Even as the situation has worsened since then, Langer remains confident that Hong Kong will bounce back once the situation normalizes, and most especially the luxury sector.

“Luxury brands are more recession-proof than other categories as the past recessions like the global one of 2008 has shown,” he says. “Also in Hong Kong, those luxury brands that stay loyal and continue to invest in brand equity will come back stronger.”

But then the underlying causes of this recession – political and social unrest – are very different from the last one. While it has been exacerbated by the U.S./China trade war, this recession is largely a bottom-up, rather than a top-down one caused by a change in consumer sentiment which is more intractable.

Further, it is the result of a grassroots movement fueled by a variety of socio-political resentments against the elite establishment, so it is easy to see why luxury brands are a target, representing a most visible symbol of income inequality.  

Langer, however, feels the resiliency of luxury against economic ups-and-down will see Louis Vuitton and its peers through. “The decision of Louis Vuitton to close one store is in my opinion not a signal of brands abandoning Hong Kong,” he shares.

“The brand was trying to renegotiate an exorbitant rent and decided – after failed negotiations – to leave that space. This is not unusual and happens all the time all over the world. I am sure the brand, being the leading luxury brand in the world, will emerge strong once HK is back to growth,” he continues.

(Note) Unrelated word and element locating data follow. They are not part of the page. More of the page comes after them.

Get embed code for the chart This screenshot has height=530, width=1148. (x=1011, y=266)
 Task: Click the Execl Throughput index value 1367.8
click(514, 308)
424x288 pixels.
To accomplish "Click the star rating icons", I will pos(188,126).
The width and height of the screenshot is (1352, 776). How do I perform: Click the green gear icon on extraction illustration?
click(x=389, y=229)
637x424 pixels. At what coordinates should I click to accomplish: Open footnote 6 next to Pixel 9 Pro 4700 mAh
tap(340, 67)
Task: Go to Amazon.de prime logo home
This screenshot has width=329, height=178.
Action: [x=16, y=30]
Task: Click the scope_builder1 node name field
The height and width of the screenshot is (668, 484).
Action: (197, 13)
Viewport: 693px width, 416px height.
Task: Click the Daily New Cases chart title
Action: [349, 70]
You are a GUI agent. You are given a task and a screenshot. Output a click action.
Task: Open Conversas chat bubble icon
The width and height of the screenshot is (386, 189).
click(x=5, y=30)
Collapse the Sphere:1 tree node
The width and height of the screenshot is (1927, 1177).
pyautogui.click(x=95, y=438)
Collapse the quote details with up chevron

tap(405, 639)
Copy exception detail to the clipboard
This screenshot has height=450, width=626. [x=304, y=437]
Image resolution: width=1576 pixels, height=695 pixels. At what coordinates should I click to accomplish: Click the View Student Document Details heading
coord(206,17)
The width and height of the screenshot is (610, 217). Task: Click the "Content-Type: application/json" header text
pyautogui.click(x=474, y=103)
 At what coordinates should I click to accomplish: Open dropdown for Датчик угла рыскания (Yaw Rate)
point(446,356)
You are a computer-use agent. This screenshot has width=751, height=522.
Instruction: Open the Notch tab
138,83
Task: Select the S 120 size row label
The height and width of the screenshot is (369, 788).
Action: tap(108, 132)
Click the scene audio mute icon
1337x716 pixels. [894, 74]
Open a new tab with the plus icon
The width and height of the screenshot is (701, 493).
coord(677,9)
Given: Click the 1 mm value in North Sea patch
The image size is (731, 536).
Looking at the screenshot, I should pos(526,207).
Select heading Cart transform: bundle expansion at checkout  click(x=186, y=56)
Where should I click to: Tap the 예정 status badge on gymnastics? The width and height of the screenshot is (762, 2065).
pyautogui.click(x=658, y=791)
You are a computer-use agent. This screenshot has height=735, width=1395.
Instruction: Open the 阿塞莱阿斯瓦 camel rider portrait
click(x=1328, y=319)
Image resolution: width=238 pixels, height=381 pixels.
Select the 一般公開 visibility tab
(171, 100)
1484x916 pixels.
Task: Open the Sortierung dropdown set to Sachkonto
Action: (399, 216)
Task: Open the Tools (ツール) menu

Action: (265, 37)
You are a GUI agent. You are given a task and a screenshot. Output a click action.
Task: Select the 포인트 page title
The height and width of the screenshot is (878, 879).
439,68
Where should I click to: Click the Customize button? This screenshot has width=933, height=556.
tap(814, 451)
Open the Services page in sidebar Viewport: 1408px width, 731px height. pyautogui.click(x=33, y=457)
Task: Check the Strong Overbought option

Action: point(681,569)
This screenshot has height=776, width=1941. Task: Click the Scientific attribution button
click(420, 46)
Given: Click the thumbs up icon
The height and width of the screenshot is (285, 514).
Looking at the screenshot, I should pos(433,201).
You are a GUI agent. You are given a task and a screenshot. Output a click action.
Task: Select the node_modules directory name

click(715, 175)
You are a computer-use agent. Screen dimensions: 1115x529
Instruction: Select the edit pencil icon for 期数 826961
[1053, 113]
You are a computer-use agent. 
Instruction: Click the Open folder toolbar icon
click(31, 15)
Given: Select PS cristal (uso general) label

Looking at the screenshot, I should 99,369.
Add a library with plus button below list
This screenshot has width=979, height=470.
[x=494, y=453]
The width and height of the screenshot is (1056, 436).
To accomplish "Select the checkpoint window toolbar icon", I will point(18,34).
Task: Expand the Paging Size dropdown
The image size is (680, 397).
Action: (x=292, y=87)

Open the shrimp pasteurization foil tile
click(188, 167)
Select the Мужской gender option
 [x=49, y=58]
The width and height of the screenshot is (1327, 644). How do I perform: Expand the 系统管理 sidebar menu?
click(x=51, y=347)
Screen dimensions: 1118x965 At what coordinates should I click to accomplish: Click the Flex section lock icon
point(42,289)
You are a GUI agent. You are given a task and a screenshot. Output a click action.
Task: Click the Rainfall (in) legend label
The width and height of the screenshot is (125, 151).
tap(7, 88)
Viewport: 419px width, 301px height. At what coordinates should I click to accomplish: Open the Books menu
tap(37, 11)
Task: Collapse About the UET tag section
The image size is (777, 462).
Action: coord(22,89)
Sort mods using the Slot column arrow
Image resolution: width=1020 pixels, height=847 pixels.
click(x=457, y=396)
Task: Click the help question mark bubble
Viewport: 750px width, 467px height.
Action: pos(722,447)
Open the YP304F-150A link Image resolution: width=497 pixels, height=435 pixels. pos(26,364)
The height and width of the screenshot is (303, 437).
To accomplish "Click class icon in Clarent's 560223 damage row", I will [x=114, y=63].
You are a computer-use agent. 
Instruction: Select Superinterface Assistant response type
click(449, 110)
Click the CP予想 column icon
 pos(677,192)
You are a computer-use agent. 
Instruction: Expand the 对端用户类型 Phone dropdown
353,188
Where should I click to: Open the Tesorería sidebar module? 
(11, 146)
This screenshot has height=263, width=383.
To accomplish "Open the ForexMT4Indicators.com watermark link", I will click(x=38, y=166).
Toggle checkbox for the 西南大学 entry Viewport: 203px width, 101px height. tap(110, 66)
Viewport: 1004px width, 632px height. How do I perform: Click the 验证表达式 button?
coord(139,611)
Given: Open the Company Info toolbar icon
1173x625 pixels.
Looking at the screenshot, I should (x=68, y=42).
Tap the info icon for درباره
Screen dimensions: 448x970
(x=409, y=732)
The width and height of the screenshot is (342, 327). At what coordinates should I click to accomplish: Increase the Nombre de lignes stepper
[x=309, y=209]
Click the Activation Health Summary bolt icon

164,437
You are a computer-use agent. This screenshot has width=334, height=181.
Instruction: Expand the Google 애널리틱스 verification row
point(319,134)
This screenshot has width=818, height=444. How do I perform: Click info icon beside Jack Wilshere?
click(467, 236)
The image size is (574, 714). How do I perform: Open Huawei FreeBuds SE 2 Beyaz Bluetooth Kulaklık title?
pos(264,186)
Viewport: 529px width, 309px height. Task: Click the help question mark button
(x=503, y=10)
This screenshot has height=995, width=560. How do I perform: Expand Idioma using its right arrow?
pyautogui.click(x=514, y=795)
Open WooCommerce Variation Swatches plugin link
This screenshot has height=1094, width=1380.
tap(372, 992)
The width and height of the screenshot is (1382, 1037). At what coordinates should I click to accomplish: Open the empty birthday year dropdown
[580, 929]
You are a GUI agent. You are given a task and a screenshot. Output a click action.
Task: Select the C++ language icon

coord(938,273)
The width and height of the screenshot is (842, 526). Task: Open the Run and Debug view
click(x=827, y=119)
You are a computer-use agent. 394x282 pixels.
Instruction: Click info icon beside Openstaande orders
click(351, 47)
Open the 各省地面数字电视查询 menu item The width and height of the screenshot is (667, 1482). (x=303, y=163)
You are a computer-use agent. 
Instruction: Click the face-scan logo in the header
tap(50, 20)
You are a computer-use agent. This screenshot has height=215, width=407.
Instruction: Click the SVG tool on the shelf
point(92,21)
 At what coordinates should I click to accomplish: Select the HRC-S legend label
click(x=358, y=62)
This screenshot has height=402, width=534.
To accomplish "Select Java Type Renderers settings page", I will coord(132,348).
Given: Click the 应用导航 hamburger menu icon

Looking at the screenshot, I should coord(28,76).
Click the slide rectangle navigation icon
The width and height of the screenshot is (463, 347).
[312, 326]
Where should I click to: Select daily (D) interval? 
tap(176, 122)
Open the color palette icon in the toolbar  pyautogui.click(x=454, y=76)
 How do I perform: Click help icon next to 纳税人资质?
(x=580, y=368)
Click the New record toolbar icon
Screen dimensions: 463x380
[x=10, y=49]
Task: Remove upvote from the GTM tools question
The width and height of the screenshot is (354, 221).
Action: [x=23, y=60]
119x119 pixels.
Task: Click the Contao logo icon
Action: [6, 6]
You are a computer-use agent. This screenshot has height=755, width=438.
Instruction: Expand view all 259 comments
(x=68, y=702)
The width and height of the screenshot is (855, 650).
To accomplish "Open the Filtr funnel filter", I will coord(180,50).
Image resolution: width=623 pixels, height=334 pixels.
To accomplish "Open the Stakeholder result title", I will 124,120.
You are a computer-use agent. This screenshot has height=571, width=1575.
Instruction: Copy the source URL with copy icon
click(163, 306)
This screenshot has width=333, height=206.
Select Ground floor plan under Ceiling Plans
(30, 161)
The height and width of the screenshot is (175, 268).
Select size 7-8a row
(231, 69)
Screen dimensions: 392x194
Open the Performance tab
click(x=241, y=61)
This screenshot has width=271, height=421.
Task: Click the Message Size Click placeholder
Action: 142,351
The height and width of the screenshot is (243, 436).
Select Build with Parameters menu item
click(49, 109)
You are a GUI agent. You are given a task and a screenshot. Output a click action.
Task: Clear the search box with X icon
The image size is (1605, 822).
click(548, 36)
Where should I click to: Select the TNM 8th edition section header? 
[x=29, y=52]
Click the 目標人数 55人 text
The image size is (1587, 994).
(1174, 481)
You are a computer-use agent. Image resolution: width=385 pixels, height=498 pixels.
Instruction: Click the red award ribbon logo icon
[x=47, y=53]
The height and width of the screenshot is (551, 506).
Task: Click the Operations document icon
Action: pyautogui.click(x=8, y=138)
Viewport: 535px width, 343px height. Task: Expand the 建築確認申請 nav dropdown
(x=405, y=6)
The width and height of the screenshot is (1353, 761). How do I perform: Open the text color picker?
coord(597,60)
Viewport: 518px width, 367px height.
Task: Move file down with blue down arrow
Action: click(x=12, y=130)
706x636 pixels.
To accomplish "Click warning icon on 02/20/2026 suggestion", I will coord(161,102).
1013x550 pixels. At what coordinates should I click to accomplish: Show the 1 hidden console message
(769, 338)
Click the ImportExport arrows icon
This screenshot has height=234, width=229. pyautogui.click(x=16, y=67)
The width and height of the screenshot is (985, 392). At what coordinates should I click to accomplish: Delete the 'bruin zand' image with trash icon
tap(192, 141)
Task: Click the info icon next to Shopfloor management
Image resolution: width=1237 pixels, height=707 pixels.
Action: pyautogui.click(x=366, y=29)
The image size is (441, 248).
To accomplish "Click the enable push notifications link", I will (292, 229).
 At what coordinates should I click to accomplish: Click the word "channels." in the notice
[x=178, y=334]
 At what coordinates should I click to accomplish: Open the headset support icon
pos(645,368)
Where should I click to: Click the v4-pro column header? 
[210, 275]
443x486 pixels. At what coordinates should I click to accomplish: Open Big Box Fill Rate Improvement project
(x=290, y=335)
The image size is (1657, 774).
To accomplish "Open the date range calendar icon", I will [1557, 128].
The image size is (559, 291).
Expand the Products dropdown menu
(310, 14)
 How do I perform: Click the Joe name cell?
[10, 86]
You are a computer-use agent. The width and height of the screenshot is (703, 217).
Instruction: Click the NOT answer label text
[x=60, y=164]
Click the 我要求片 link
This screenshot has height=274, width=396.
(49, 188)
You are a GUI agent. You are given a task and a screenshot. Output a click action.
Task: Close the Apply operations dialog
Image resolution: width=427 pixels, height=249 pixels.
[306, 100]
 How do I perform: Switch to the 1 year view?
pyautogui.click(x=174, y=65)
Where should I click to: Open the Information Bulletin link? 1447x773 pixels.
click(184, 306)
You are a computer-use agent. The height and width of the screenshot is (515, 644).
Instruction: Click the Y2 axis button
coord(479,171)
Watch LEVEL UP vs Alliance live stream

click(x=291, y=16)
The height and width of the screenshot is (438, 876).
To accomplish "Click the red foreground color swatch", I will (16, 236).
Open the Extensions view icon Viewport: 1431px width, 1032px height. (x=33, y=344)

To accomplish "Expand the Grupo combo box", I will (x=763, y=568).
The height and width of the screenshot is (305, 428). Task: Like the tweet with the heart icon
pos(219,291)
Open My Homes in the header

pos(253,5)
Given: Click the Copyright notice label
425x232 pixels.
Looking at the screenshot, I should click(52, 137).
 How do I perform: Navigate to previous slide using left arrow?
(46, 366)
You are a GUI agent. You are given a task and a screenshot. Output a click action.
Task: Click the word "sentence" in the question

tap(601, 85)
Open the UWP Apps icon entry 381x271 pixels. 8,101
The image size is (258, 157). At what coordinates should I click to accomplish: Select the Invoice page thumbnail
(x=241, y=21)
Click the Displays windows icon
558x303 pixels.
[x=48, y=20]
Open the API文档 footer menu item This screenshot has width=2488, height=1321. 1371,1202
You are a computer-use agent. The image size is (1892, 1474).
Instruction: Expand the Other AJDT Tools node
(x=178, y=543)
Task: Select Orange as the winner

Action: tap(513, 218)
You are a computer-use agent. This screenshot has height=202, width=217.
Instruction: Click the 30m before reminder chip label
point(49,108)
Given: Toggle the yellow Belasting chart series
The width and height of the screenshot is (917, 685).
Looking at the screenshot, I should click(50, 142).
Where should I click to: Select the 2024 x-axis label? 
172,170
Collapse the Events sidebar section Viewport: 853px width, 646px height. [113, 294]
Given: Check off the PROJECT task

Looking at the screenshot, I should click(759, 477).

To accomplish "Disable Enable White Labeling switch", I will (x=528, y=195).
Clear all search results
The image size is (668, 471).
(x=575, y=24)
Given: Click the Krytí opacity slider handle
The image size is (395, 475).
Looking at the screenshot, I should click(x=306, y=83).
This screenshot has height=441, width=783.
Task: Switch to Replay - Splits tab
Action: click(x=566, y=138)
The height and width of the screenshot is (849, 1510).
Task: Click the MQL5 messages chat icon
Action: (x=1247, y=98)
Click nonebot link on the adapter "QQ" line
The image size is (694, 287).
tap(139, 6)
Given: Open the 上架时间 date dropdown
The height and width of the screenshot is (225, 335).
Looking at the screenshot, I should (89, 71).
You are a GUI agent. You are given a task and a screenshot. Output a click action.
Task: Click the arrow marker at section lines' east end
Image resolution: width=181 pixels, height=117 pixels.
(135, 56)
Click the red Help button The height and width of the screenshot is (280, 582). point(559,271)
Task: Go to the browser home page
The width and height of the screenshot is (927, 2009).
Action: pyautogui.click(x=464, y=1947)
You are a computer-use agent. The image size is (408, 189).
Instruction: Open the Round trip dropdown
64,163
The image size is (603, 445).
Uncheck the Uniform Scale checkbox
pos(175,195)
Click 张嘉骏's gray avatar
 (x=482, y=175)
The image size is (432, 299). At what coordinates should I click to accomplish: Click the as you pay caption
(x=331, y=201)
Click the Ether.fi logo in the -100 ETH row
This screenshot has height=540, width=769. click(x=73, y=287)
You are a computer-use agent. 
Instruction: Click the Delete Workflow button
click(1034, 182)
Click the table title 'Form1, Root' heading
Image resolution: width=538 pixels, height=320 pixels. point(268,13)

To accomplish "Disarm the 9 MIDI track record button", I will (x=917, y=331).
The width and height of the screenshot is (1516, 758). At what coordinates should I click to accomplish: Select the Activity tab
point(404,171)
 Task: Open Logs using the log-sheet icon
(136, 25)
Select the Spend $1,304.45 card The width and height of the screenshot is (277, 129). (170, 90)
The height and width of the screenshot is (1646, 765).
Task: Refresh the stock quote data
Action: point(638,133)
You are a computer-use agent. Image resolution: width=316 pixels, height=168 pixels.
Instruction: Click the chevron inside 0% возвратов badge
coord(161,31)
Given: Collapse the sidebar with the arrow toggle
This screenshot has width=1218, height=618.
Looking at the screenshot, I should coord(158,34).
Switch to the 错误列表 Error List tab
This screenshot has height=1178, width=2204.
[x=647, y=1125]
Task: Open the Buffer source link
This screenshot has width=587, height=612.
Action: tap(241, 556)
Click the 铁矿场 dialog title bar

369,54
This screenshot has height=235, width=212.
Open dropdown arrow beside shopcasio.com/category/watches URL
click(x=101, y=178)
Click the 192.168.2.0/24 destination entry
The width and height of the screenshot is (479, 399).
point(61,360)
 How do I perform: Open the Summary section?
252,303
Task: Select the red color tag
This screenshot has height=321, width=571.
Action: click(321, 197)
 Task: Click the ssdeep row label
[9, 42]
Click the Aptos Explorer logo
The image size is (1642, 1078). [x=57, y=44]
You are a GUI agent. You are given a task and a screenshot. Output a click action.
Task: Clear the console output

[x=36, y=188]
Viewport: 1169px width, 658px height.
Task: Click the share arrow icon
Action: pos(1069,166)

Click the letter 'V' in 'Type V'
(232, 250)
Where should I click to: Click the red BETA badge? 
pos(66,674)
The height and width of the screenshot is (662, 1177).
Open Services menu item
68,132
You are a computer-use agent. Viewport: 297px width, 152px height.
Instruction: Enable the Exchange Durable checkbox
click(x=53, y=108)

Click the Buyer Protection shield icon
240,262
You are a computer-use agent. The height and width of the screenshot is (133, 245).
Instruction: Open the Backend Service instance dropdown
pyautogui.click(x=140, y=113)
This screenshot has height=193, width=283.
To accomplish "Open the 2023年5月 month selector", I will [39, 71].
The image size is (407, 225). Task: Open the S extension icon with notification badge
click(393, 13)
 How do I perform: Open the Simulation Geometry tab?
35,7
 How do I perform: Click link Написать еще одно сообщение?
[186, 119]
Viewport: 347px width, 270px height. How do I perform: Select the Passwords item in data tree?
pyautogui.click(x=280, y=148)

However, others are not so confident. “For many luxury brands, Hong Kong [historically] has represented over 5% of their global sales, which is a significant portion, [and even more for watches and jewellery], so it made sense to have such a large retail footprint in the city,” Mario Ortelli, managing partner of the luxury advisory firm Ortelli&Co. told the South China Morning Post.

“But if tourist arrivals drop and the Chinese stop coming, that kind of retail footprint becomes excessive and three to four stores for a luxury brand would be enough,” he continued.

I believe the dominoes have only started to fall. Now that the luxury industry’s leader has taken a stand, it is likely that other luxury brands on the front lines of the increasingly volatile Hong Kong market will follow its lead, not abandoning the market altogether but seriously contracting their exposure there.

An unnamed top executive at LVMH hinted as much at the recent Paris Fashion Week, when quoted by South China Morning Post saying that if the situation doesn’t improve, Hong Kong risks becoming “just like any other second- or third-tier city in China,” rather than the first-tier city it long has been.